Edith Wharton
de Diane de Margerie

critiqué par Saule, le 29 mai 2006
(Bruxelles - 59 ans)


La note:  étoiles
Prendre soin de ses souffrances
Lire Wharton c’est pour moi comme écouter le troisième mouvement de la neuvième de Beethoven, ça permet de mettre un doigt sur les fêlures en moi, ce qui procure l’agréable douleur de se sentir vivre. Je crois aussi que Wharton, par moment, nous fait mettre le doigt sur la manque inhérent à notre vie humaine, et cela aussi nous fait sentir vivant. Car que ce soit dans soit dans l’amour humain ou spirituels, ou n’importe quel moment privilégié il arrive souvent qu’on ressente ce manque, ne fusse que par qu’on sait que l’instant passe et qu’on sait que la plénitude n’est pas possible. Ce manque, cette absence, c’est quelque chose de palpable, de sous-jacent dans certains livres de Wharton.

Enfin bref si j’aime Wharton c’est pour beaucoup de raisons, dont certaines me sont certainement inconnues car c’est évident qu’une œuvre comme celle de Wharton touche des côtés inconscients en nous, ce qui ne manque pas de capter notre attention, comme tous ce qui nous révèle à nous même.

Parmi ces raisons je devrais aussi parler de l’importance du non-dit dans son œuvre, du drame de la frustration, et puis encore bien plus de l’ambivalence de ses personnages (on peut comparer d’ailleurs Lily Barth à Emma Bovary d’ailleurs). Les héros de Wharton sont comme des esquifs emportés par des vagues contradictoires, ballotés entre leur conscience et les contraintes sociales, dépassés par une éducation rigide, leur environnement ou simplement leur condition de femmes dans un monde machiste.
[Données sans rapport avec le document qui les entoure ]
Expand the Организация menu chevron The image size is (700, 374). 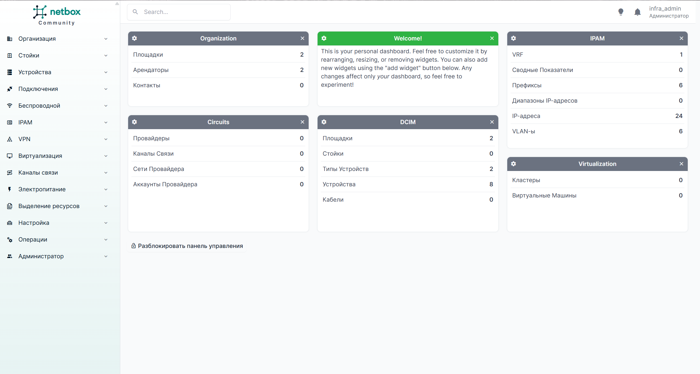[106, 39]
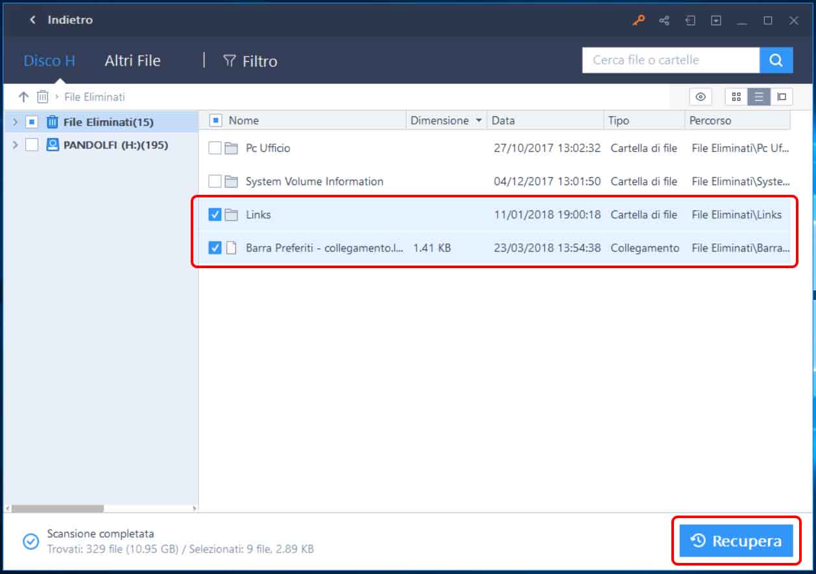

Un exemple magistral de cette ambivalence est l’attitude de certains de ses personnages par rapport à l’attente, il est vrai que ce thème de l’attente à toujours eu un côté fascinant pour moi. Que ce soit la dame de « La récompense d’une mère » qui se complet dans la rage du souvenir et du plaisir pervers des regrets du temps passé, ou un personnage d’une nouvelle dont elle dit joliment « Elle s’était entrainée à attendre pendant des mois et des années, comme on guette sa proie ». C’est toute la question de savoir si le lieutenant Drago, dans le désert des tartares, est un héro ou un pauvre type.

Ceci pour mes réflexions personnelles sur Wharton, j’en viens maintenant à cette excellente biographie réalisée par Diane de Margeride qui est une spécialiste de Wharton. Elle est incontournable je pense : très bien écrite, elle brosse un portrait de l’auteur à travers son œuvre, l’auteur analysant avec finesse la plupart des romans importants et quantité de nouvelles (dont certaines me sont inconnues) et montrant le lien avec la propre vie de Wharton. Une vie qui fut loin d’être facile, ce qui bien sûr explique la richesse de ses écrits : ainsi le manque initial d’amour maternel, le mariage raté avec un mari neurasthénique, un mariage dont on soupçonne qu’il n’ait jamais été consommé, l’amant tardif (elle avait quarante ans) peu digne des sentiments que Wharton lui portait mais qui lui révèle la sexualité, les relations de Wharton avec Henry James et d’autres grands hommes (dont beaucoup étaient homosexuels),… Diane de Margeride met également en évidence les thèmes chers à Wharton, l’importance du non-dit (à tel point que certains biographes ont soupçonnés un inceste paternel, hypothèse ici écartée), son féminisme, le paraître et la culpabilité, et bien d’autres choses à découvrir dans cette biographie !.